Jawabannya simpel saja, karena Islam yang mereka jadikan naungan adalah hanya sekedar formalitas, belum menyentuh ke hati, kita tentu tahu bahwa hati adalah pusat dari perilaku manusia. Dan hati/qolbu itulah yang dalam ibadah terus disentuh dan dibersihkan. Faktor lainnya adalah Islam Indonesia kebanyakan masih abangan, faktor ajaran nenek moyang dalam asimilasi keagamaan dan budaya. Maka dengan ini menyimpulkan wajah Islam yang sesungguhnya dari realitas perilaku orang Indonesia adalah sangat naif.

Yang menjadi pembahasan kali ini adalah betapa faktor hedonisme menjadi virus utama. Kita tentu masih ingat hadits Rasulullah saw yang menyatakan bahwa dunia ini semakin tua semakin cantik, semakin jauh dari nilai agama dan makin marak sikap materialis. Sikap materialis adalah anak kandung dari sikap hedonis, dan semua sikap itu biangnya adalah kapitalisme.
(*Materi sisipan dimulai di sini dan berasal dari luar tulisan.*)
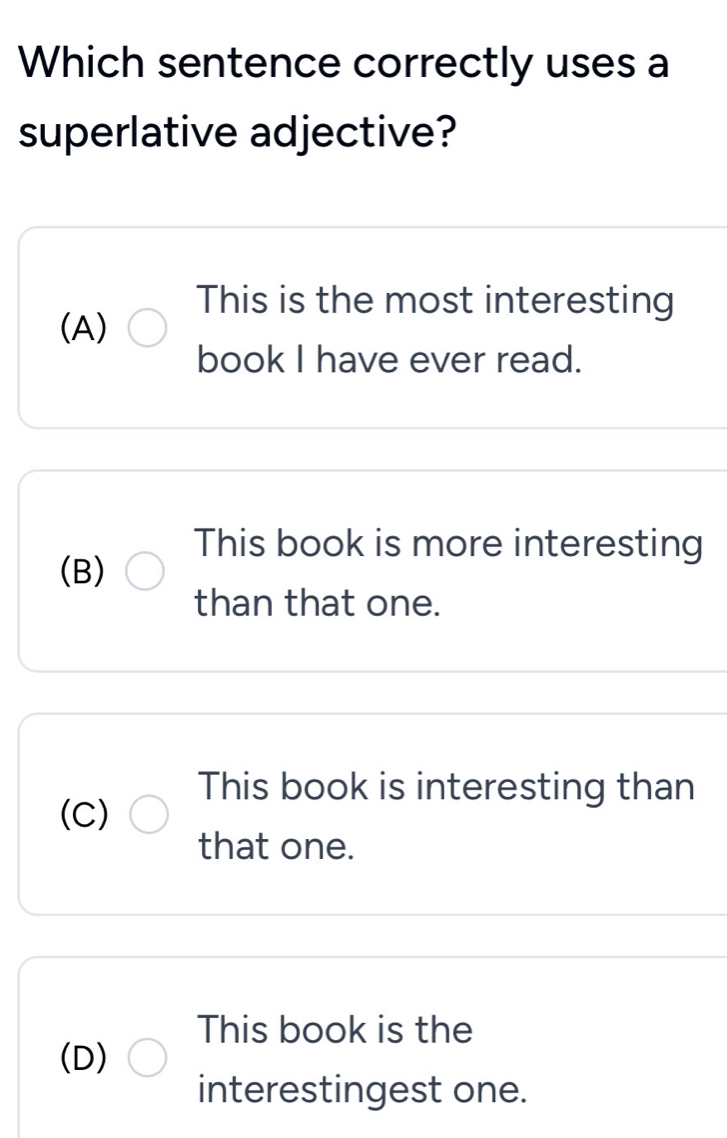Choose "This book is interesting than" answer text
This screenshot has width=727, height=1138.
(446, 788)
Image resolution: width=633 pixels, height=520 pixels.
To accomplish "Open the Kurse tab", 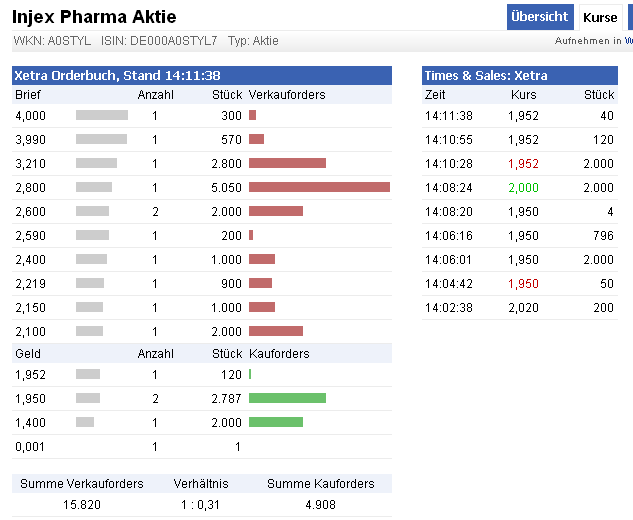I will pos(600,17).
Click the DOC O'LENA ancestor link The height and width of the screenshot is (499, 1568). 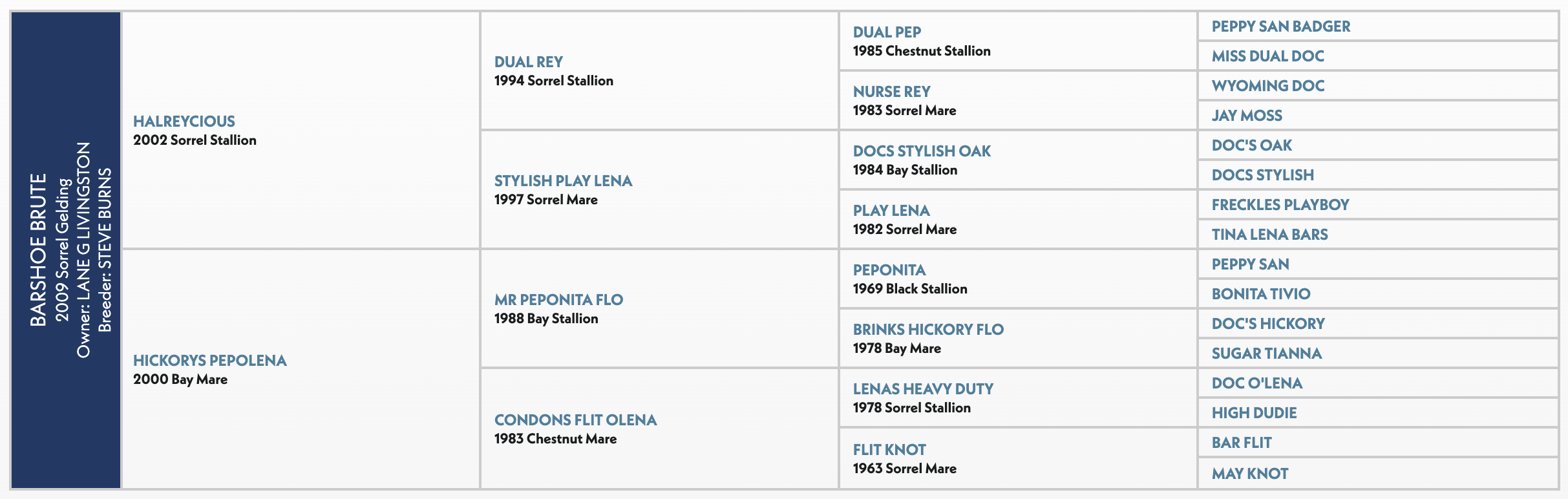click(x=1256, y=383)
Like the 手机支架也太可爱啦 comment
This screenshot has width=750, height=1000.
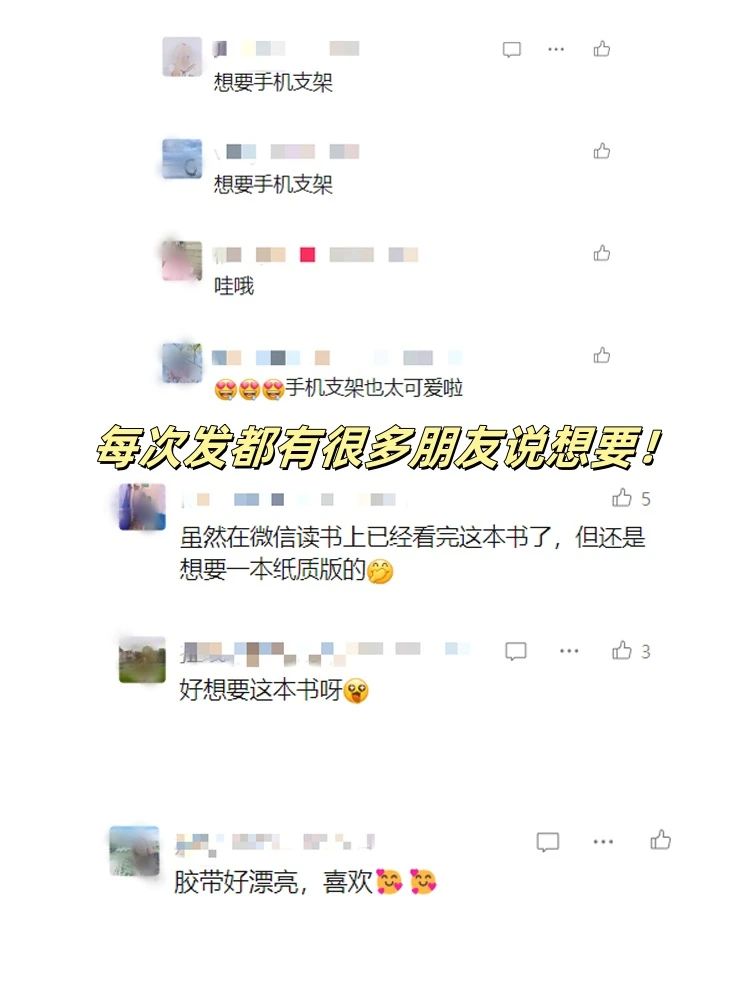601,355

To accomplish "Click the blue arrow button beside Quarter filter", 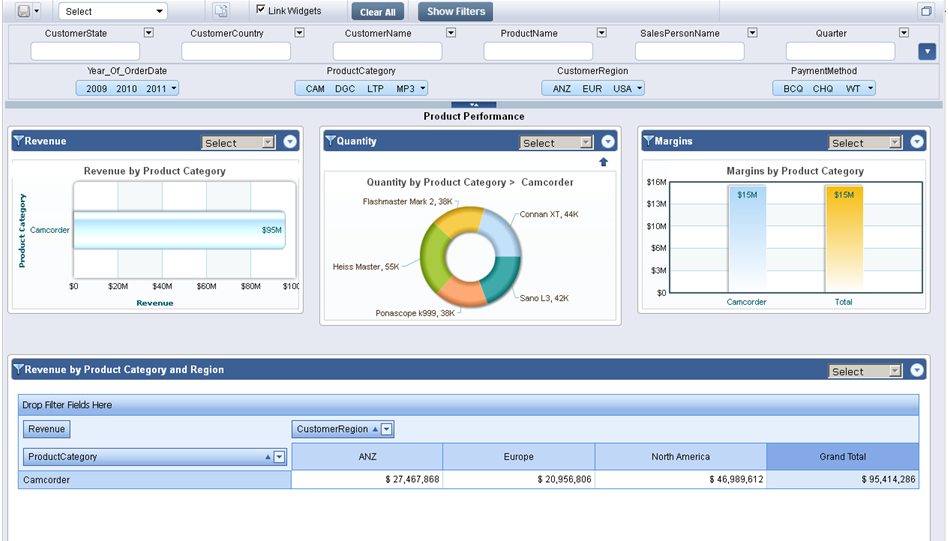I will pos(927,51).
Kita lihat bagaimana produk-produk canggih begitu membludak saling berlomba mendapat konsumen sebanyak-banyaknya. Perdagangan bebas tidak lebih adalah penyebaran budaya asing yang less value dengan iklan-iklan yang egosentris dengan mengumbar wanita dan harta guna menggaet perhatian orang banyak. Semuanya merayu umat untuk berdzikir dengan nafsu bukan dengan qolbu. 

Bukan itu saja, dalam ranah pendidikan sekarang ini benar-benar memprihatinkan, kapitalisme pendidikan. Semuanya tergantung ijazah/secarik kertas bukan kwalitas, jual beli ijazah menjadi sah. Anak bangsa dibesarkan dengan kurikulum materialis dengan tujuan utamanya menjadi pekerja atau kasarnya adalah untuk mencari uang. Kasus kekerasan anak antar sekolah menjadi contoh betapa guru disibukkan oleh formalitas dari negara karena memaksakan status akriditas sekolahnya yang A, B atau standar internasional, maka mana sempat menemani anak didiknya?...

Selain itu paham materialis melahirkan paham empirisme, positivisme: seeing is believing, akal adalah segala-galanya, maka melemahkan jiwa dan batin. Kita tahu dalam tasawwuf, ketika orang sibuk dengan apa yang dilihat saja, termasuk hanya mementingkan jasad dan menafikan hati, maka unsur-unsur spiritual orang itu akan lenyap, jauh dari bimbingan iman. 

Inti dari semua itu adalah betapa hidup kita saat ini jauh dari hati, semuanya didominasi oleh unsur secarik kertas –uang, ijazah dan sampah, inilah dunia kertas. Di sinilah peran etika dan estetika dalam aksiologi harus dibina dan dirawat. Dan itu semua ada dalam tasawwuf, tasawwuf berperan besar bagi kehidupan modern. Kembali kepada ajaran Rasul dan para sahabatnya, setuju?